Direktur Utama PT KAI saat itu, Didiek Hartantyo, menjelaskan bahwa pinjaman dari CDB terbagi dua berdasarkan denominasi. Pinjaman sebesar 325,6 juta dolar AS (Rp5,04 triliun) dikenai bunga 3,2 persen, sedangkan pinjaman dalam mata uang yuan sebesar 217 juta dolar AS (Rp3,36 triliun) dikenai bunga 3,1 persen per tahun.
Didiek menegaskan, tenor pinjaman berlangsung selama 45 tahun dengan tingkat bunga flat. Struktur ini dimaksudkan agar pembayaran dapat lebih terkendali dalam jangka panjang. Namun, skema bunga tetap yang relatif tinggi tetap menjadi tekanan bagi kinerja keuangan konsorsium Indonesia.

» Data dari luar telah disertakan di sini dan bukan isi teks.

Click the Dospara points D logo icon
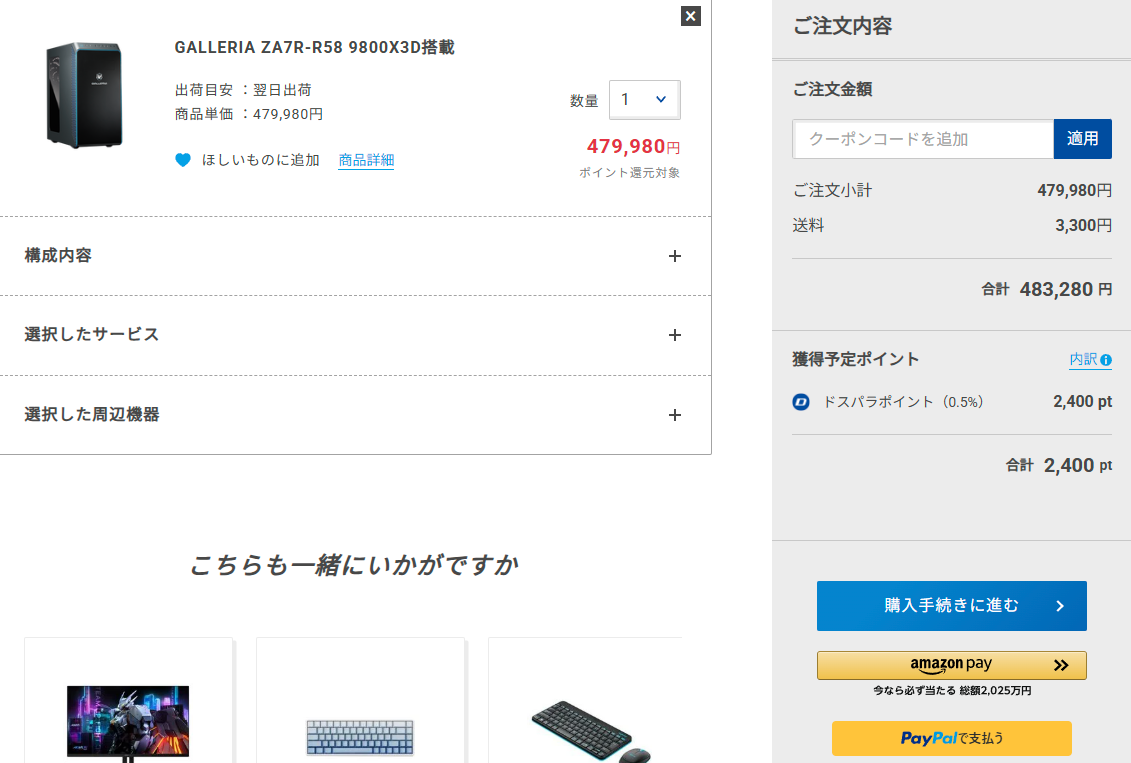 [x=801, y=402]
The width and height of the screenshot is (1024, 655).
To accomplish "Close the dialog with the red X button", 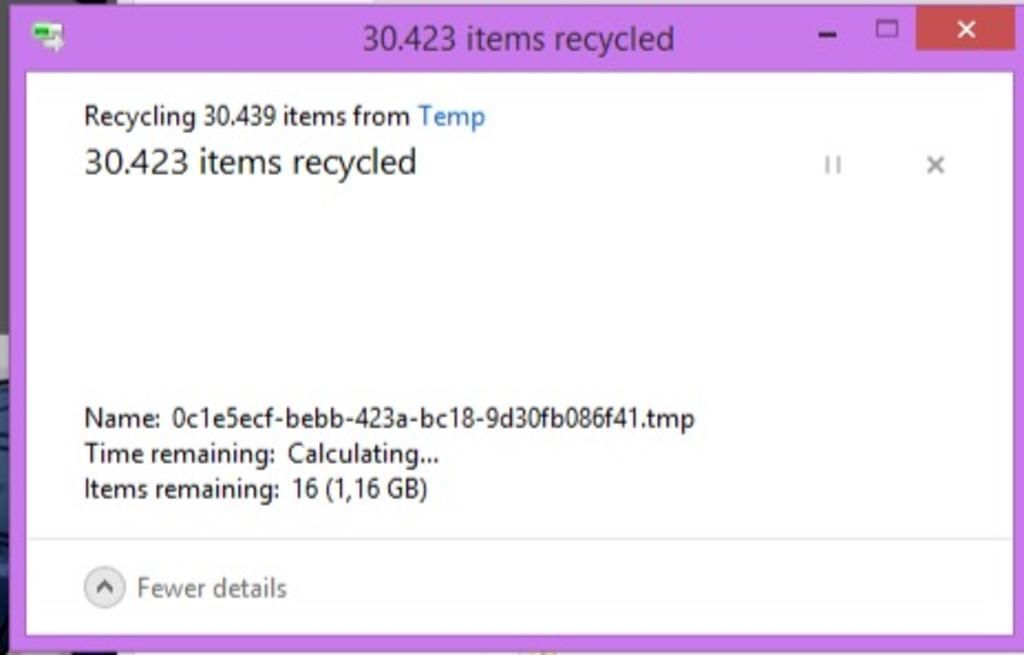I will point(966,30).
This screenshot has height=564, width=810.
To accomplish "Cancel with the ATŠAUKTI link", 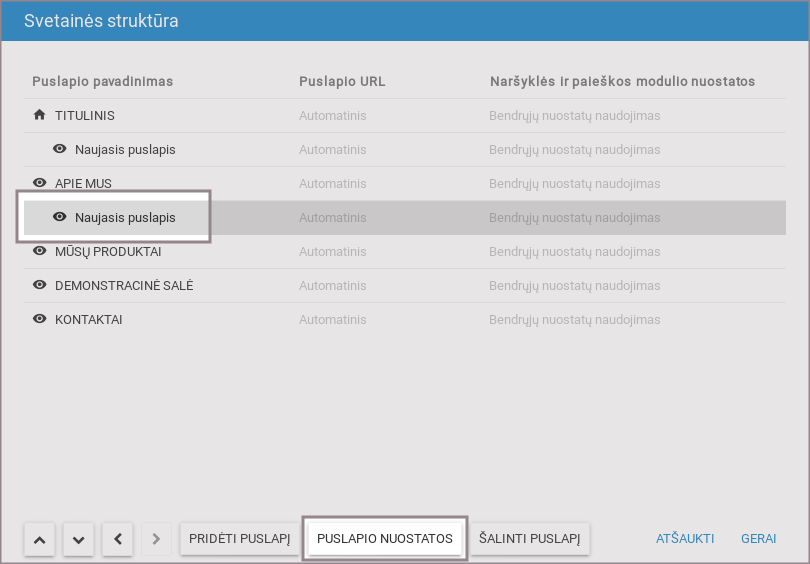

Sebagai solusi jangka pendek, pemerintah mengalokasikan tambahan Penyertaan Modal Negara (PMN) untuk menutupi sebagian porsi cost overrun sebesar 25 persen yang menjadi tanggung jawab negara. Sementara 75 persen sisanya harus ditanggung oleh konsorsium BUMN melalui pinjaman CDB.
Secara makroekonomi, beban utang proyek Whoosh menjadi catatan penting bagi manajemen proyek strategis nasional. Ketergantungan pada pembiayaan eksternal dengan bunga tetap membuat proyek berisiko tinggi terhadap fluktuasi nilai tukar dan kemampuan bayar BUMN. Kondisi ini menegaskan pentingnya kehati-hatian dalam merancang proyek infrastruktur berbiaya besar di masa mendatang.